This past weekend we started wrapping up the meat-raising portion of our micro farm. Slaughtering time.
T'is a hard thing.
For thousands of years man has been raising and slaughtering his own animals. You'd think it would come rather simply and naturally with all that history behind it. It isn't so matter-of-fact. And it certainly isn't heartless and cold blooded.
Humble gratitude is how I described it on my facebook post.
My husband was a champion both in humane effectiveness and in vulnerable humbleness. We did our pig and culled a rabbit that had contracted pneumonia.
It wasn't our first animal harvest. We raised meat ducks a few years ago. But, this was more poignant. This was the first from our serious micro farming endeavors. This was our first large livestock and our first babies born and raised for such a purpose.
I prepared myself for the harvest, finding that balance that every thoughtful farmer and hunter has to. And as the deed was done, and some criticism from those around us fell upon our ears, I understood deeply that no one has any right to call a thoughtful farmer heartless, cruel, or inhumane.

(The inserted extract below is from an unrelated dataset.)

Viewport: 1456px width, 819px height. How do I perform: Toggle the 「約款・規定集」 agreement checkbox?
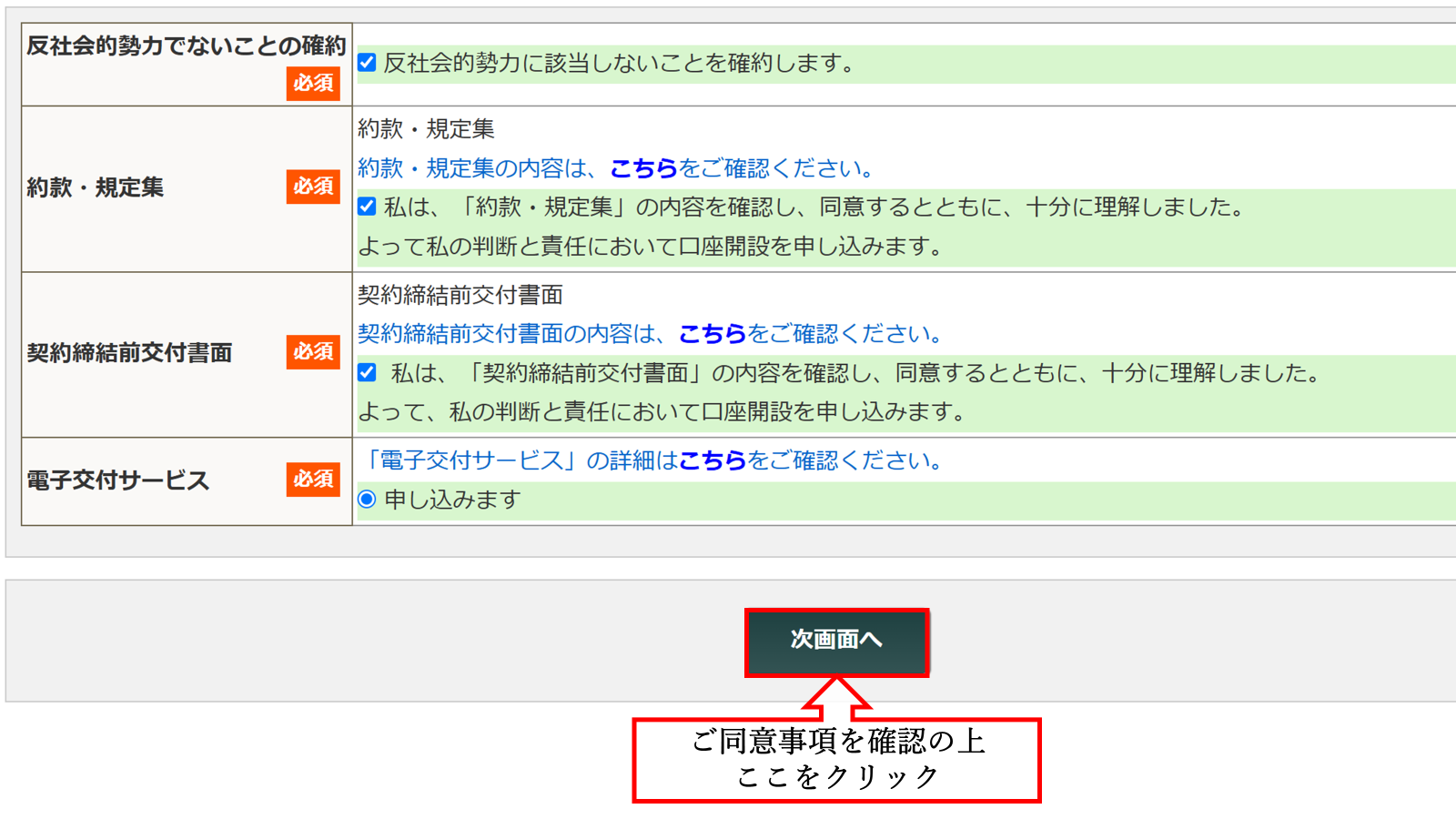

In our forgetful and convenient modern world there is a place in between survival of the fittest and pet spas. You can lovingly and carefully raise an animal, slaughter it, and eat it without a hint of heartlessness. It is called animal husbandry, stewardship.
And it is teaching me to be more thoughtful, more heartfelt, more careful, more environmentally concerned, less wasteful, and yes, even less of a meat-eater. When your meat comes to you that slowly, over months of care, you learn to ration it more appropriately than just grabbing chicken nuggets out of the grocer's freezer and gobbling up as much as you want.
It is a hard thing, but it is a good thing.
UPDATE: My pig dressed out at 250 lbs! Not bad for the runt of the litter!